トレースがまったくない急斜面を、ノーアイゼンで降りることになった。ちょっと怖い。自分1人じゃまずやらない場面なのだが、講師が不安げなく降り始めたのを見て安心し、みんなそれぞれに降り始めた。ツボ足でも、斜度があるので、けっこう早く降りられるものだ。10分経ったところで、今度は元のところへ登り返す。これは、道迷いの疑似体験も兼ねている。雪山では、下りに比べて登りは2〜3倍もの時間と体力を要するが、迷ったら、登り返すことが必要なのだ。そして、トレースを付けた場所とそれ以外の場所での歩きやすさの違いも、カラダで覚えることのひとつだ。
尾根まで登り返して、一面トレースだらけになったところで、今度は、滑落疑似体験。踏み固まったところを滑り台にし、落ちるときの加速感を味わった。途中に岩や木など衝突するものはなく、平坦なゴールで確実に止まるので、安心して滑り落ちられる。落ちるにしたがってぐんぐん加速する様子は、実際の事故だったらものすごく怖いものだろう。

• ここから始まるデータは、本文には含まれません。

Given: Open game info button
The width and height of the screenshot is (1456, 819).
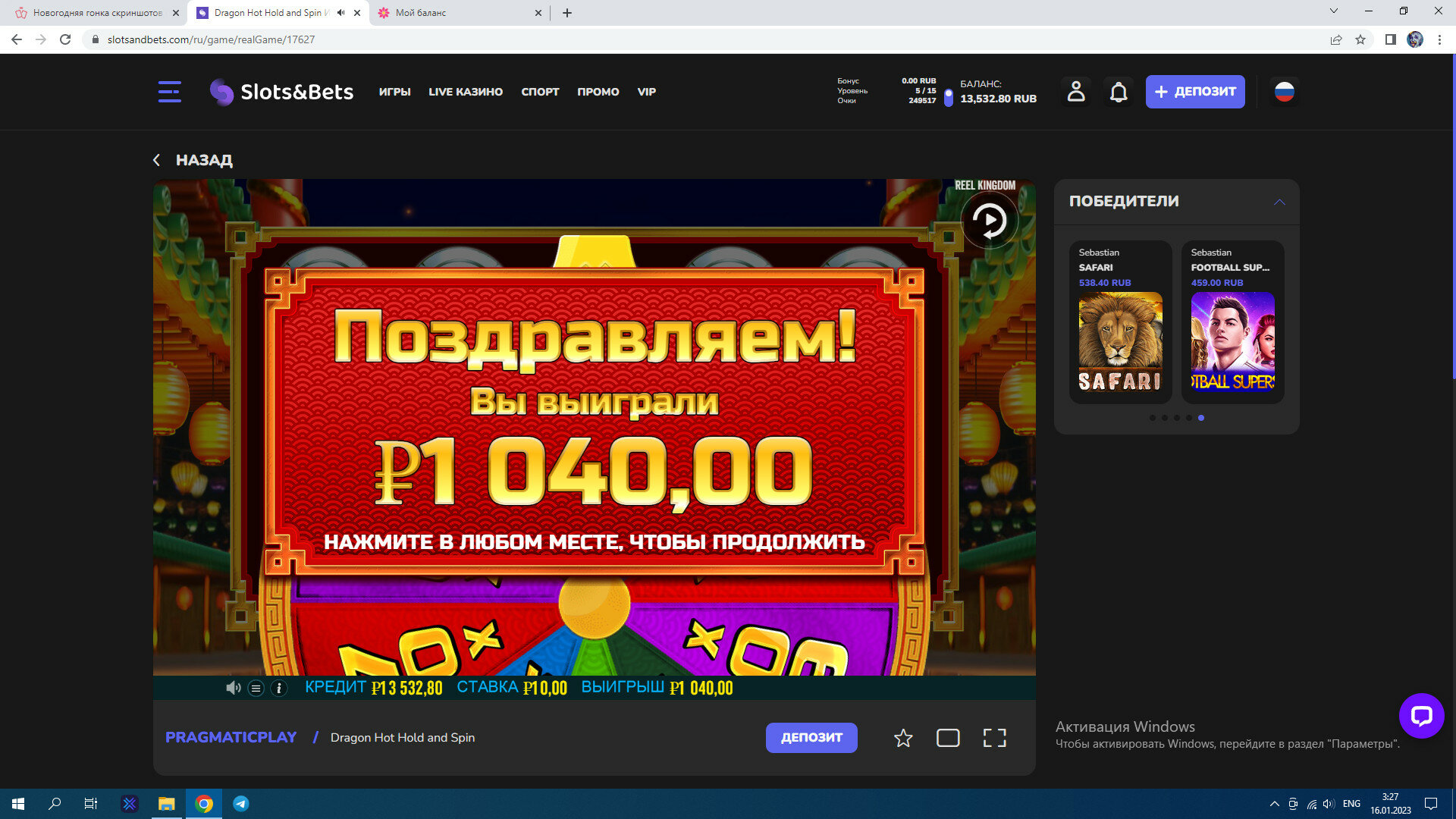Looking at the screenshot, I should pos(279,688).
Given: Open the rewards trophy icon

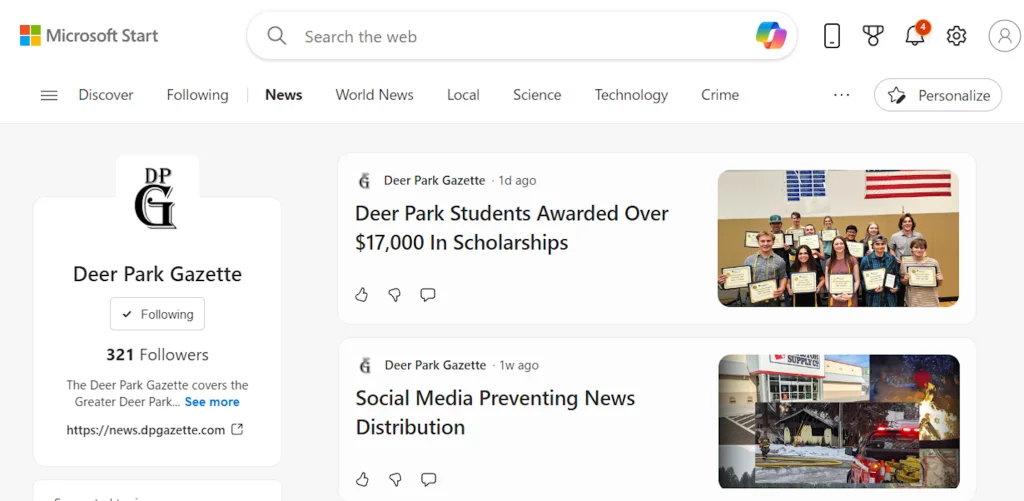Looking at the screenshot, I should tap(873, 36).
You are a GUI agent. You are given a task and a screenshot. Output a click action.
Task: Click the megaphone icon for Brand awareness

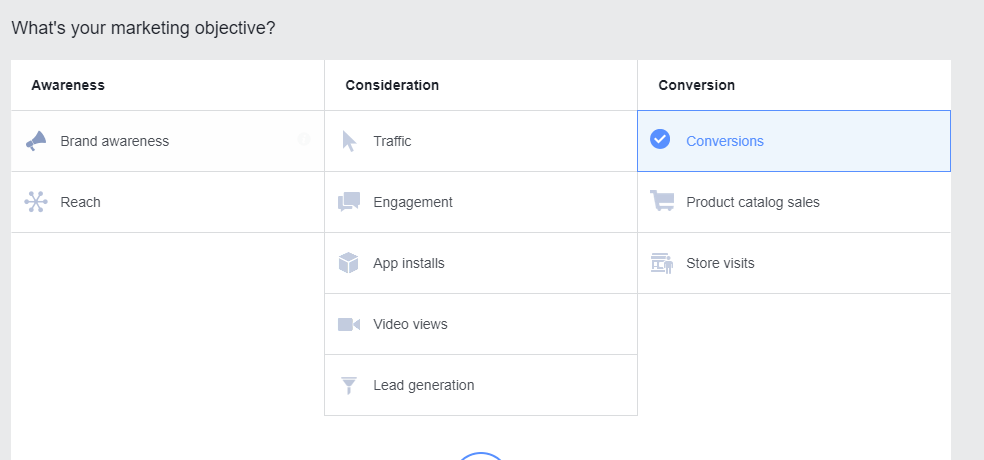click(x=36, y=141)
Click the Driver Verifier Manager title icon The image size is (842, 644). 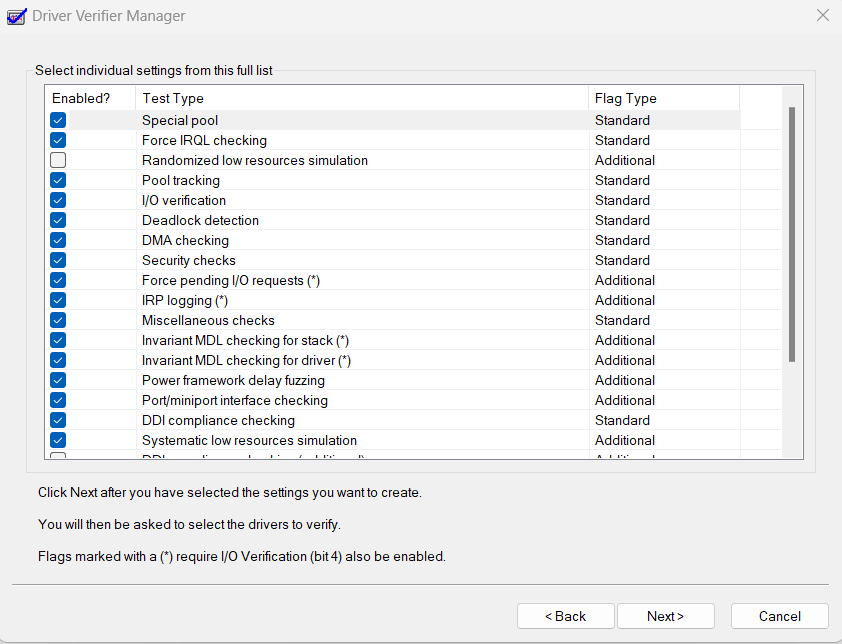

その後は、やや堅めの雪面を見つけて、アイゼン歩行の練習。フラット歩行から逆ハの字、前爪蹴り込みでの急斜面歩行など、ひととおりやったのだが、雪質が柔らかすぎるため、ちゃんとした練習は、滑落停止技術などと合わせて、次回1月の富士山でしっかり教えていただけるようだ。
午後2時頃、無事に本日のカリキュラムを終え、解散となった。
こんなに楽しい体験、しばらくしたことがなかったなあ。